Screenshot grounding data
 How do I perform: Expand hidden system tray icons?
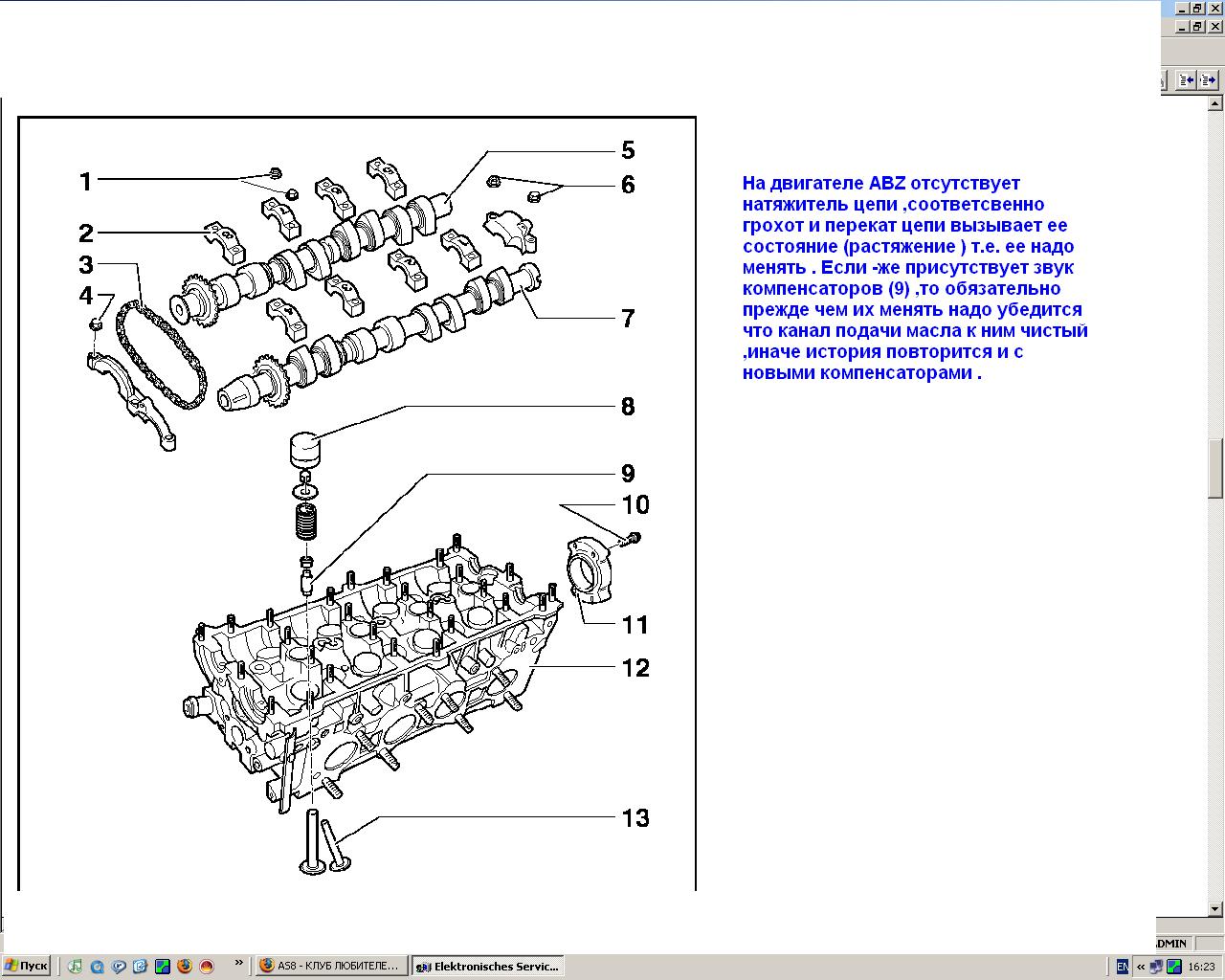pyautogui.click(x=1141, y=967)
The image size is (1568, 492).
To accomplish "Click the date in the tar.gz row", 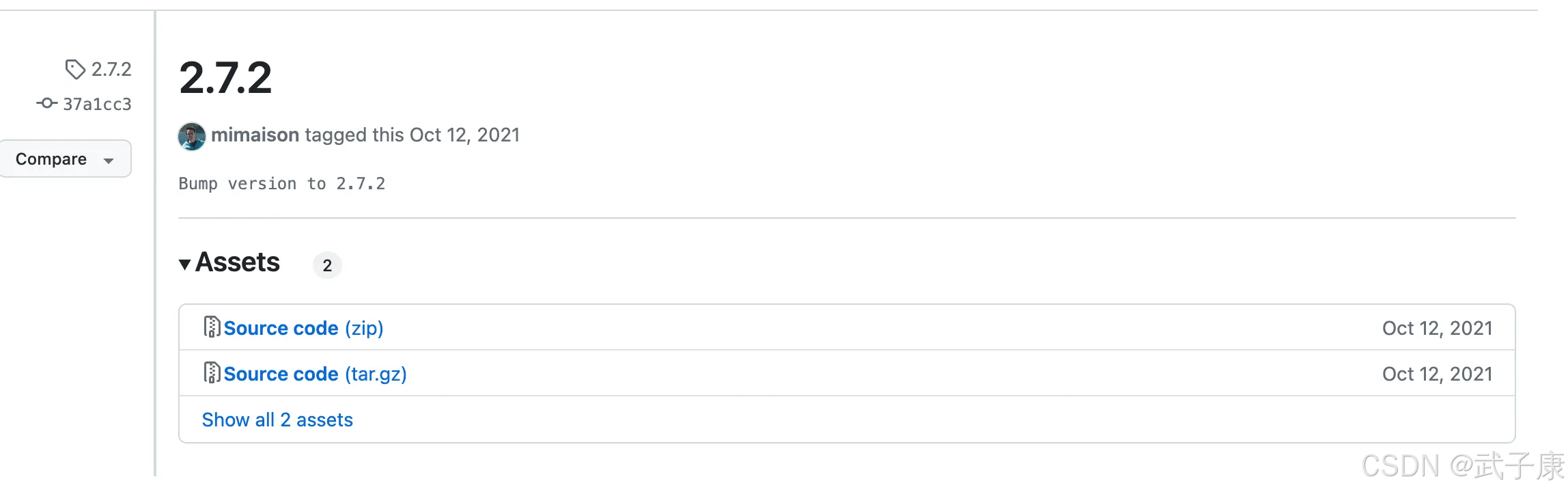I will [x=1437, y=374].
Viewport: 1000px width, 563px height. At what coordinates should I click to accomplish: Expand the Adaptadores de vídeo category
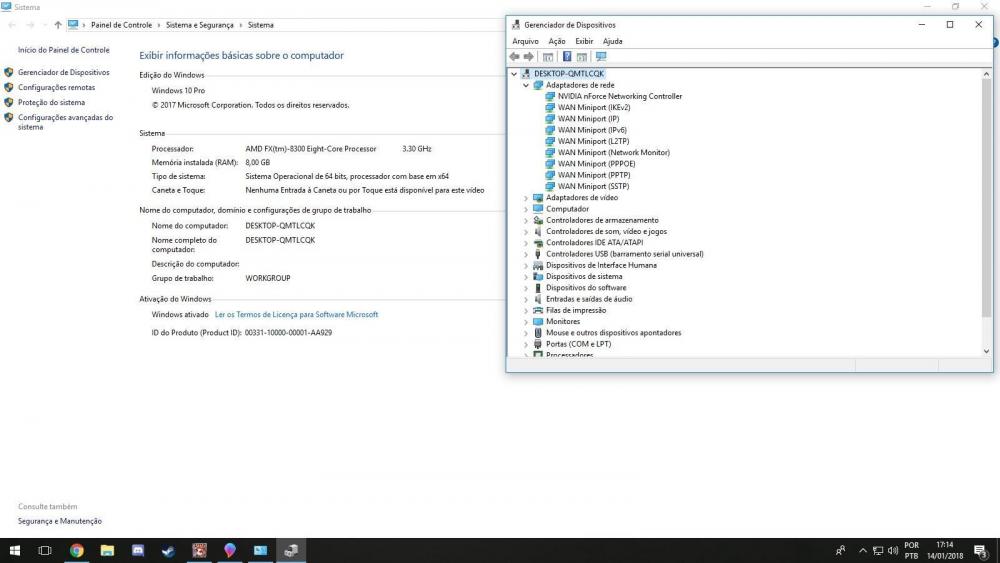[526, 198]
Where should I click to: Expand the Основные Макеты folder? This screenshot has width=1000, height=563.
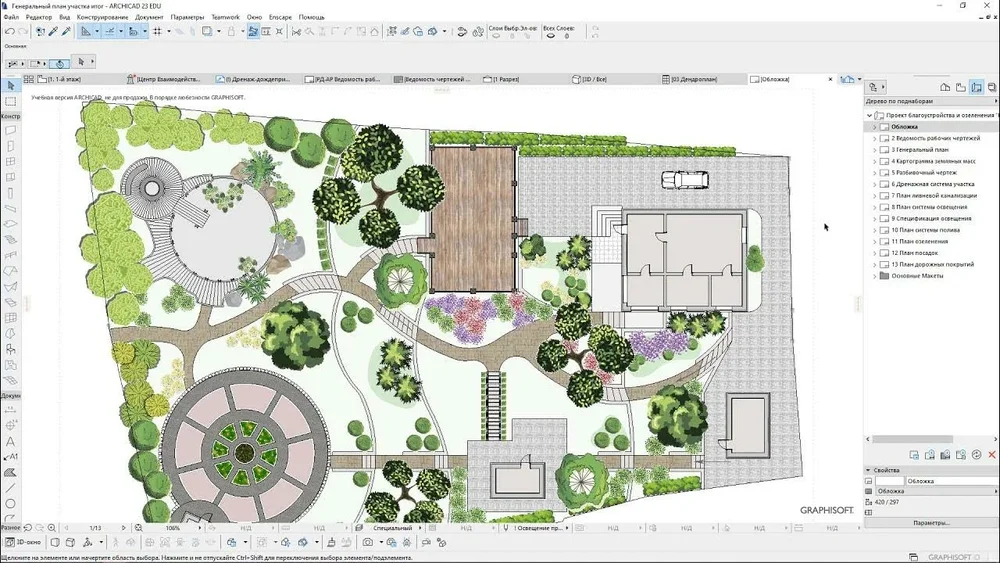[874, 276]
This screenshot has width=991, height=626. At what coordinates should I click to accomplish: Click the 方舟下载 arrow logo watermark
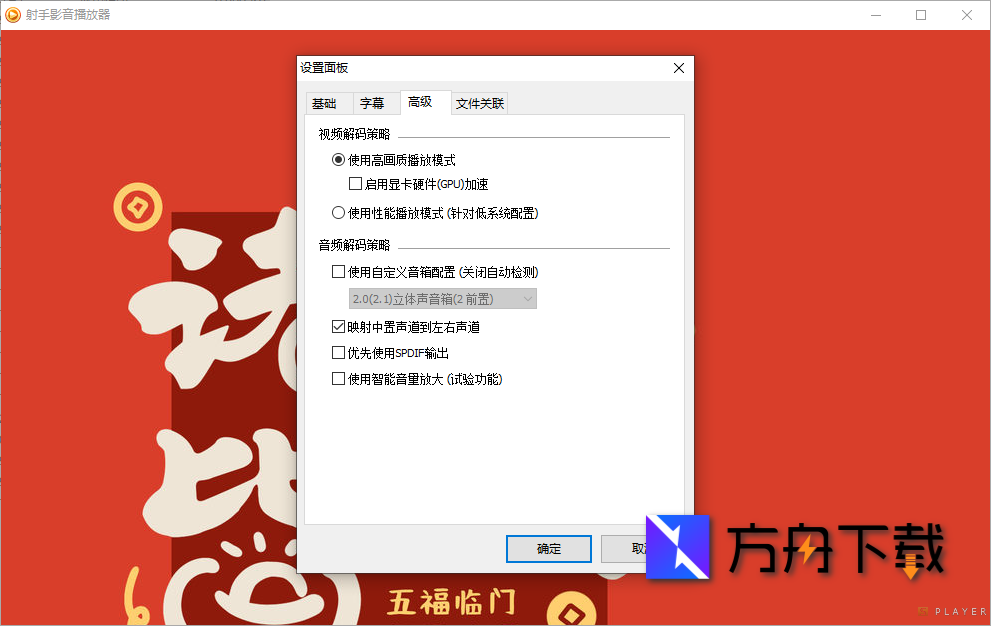tap(679, 548)
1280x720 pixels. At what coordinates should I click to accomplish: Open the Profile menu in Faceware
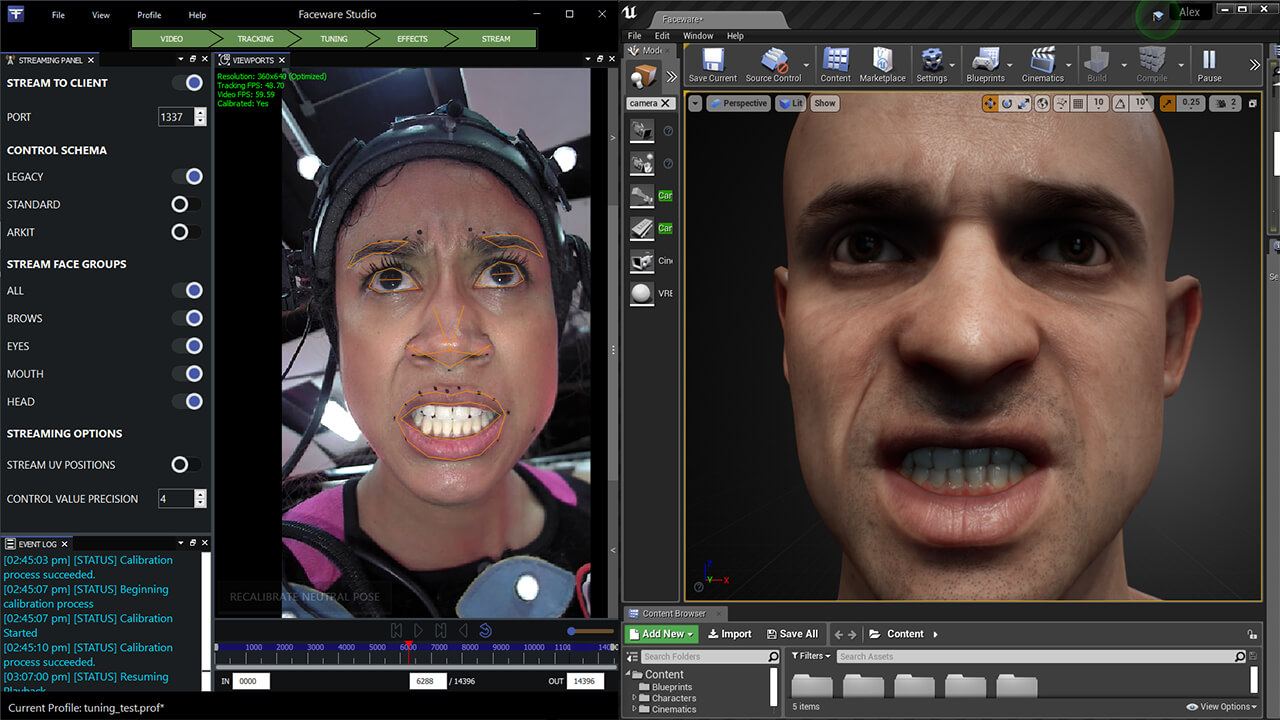point(149,15)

EXERCISE OBJECTIVE
Leave every picture out and copy precisely the lines from the one containing "1280x720 pixels. At" through the last line of the data above, both ends included.

SOLUTION TO THIS TASK
1280x720 pixels. At what coordinates should I click to accomplish: Open the Profile menu in Faceware
point(149,15)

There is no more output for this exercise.